The Canon feels like a slightly different kind of device. Big and full of buttons, it’s not nearly as whimsical as the other portable printers. But its bold 4x6 prints win the day. While the other printers feel best suited to popping out quick keepsakes at a New Year’s Eve Party, the Canon Selphy CP1300 would hold its own at a family reunion or a wedding rehearsal dinner.
How I Chose Portable Photo Printers to Test
With the help of CR product analyst Cesar Carroll, I narrowed down the choices to printers that were popular, widely available, and inexpensive—all the models slotted between $70 and $110. There are three competing technologies in portable printers (see below), and my test group included at least one of each.
How I Evaluated the Portable Photo Printers
I began testing these portable printers the way Consumer Reports tests full-sized printers in its labs. I started with a reference image provided by Rich Sulin, our head of printer testing. At first glance, it’s a casual shot of a group of friends in the park, but it’s very challenging for a printer to handle well, because there’s a mix of shadows and highlights, a broad spectrum of colors in the subjects’ clothing and the background, and a variety of skin tones.
I printed that image on the portable printers and compared them with prints produced by both low- and high-performing full-sized models from CR’s extensive printer testing program. I’m an experienced amateur photographer, not a CR test engineer, but it was easy to spot differences among all these prints in color accuracy, contrast, black levels, and other elements of photo reproduction.
I followed that up by printing images of all kinds from the hundreds of photos on my phone. I selected a variety of shots taken in different lighting conditions, ranging from selfies at a nighttime concert to my dog Rugby trying on my favorite T-shirt in my sun-dabbled bedroom.
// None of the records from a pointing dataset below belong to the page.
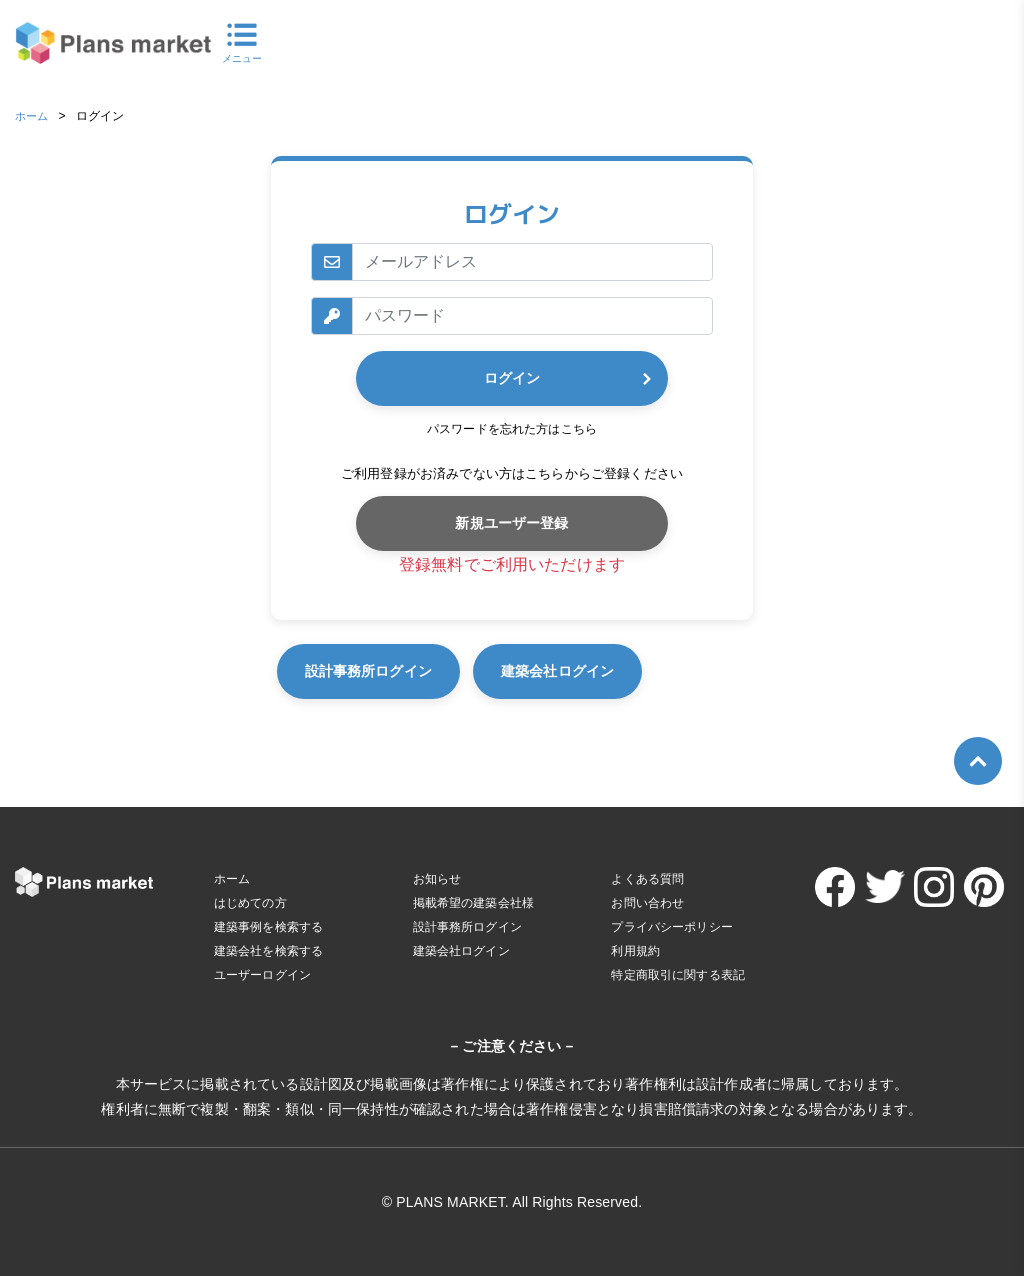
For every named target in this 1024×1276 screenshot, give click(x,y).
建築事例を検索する (268, 927)
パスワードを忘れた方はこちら (512, 428)
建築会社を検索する (268, 951)
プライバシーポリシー (672, 927)
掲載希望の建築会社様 (474, 903)
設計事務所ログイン (405, 671)
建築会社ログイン (683, 671)
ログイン (512, 378)
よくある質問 (647, 879)
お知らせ (437, 879)
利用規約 (635, 951)
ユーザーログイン (262, 975)
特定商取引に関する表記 (678, 975)
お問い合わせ (647, 903)
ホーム (33, 116)
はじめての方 (250, 903)
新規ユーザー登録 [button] (511, 523)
To determine the price per print, we used the retail street price of a 100-sheet box of paper (or the closest size available) and divided it by the number of photos it would yield. For the Canon, this refill set included both the ink cassettes and the paper; that’s the total used to calculate the price.
Film Technologies
Zink stands for “zero ink.” There’s no ink cartridge like you’d find in a regular color printer. Instead, a Zink printer uses special photo paper that contains embedded dye crystals that are activated during the printing process.
Instax prints contain both a dye and a developer. As the sheet is ejected from the printer, it’s run through rollers that break the microscopic beads of developer and spread the chemical across the sheet, activating photo-sensitive elements in the paper to produce the image.
Canon’s Selphy printer uses a thermal dye sublimation process. It’s similar (but not identical) to the way images are printed on T-shirts, mugs, and other products. During the printing process, a ribbon inside the printer is heated to a gaseous state and the image is transferred to the special paper, where it cools back down rapidly.